TASK DIRECTIONS: The lines to print are the one containing "CONTACT (486, 35)" and every line after it through the end of the entries below. Print them exactly and nothing else.

Saved data entries:
= Beginning of Section =
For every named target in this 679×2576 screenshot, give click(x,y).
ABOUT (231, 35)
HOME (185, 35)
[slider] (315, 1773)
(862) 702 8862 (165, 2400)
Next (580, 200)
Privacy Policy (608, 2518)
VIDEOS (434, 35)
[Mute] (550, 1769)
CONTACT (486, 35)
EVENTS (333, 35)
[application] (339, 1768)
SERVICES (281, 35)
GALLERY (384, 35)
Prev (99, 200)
= End of Section =
RESPONSE:
CONTACT (486, 35)
EVENTS (333, 35)
[application] (339, 1768)
SERVICES (281, 35)
GALLERY (384, 35)
Prev (99, 200)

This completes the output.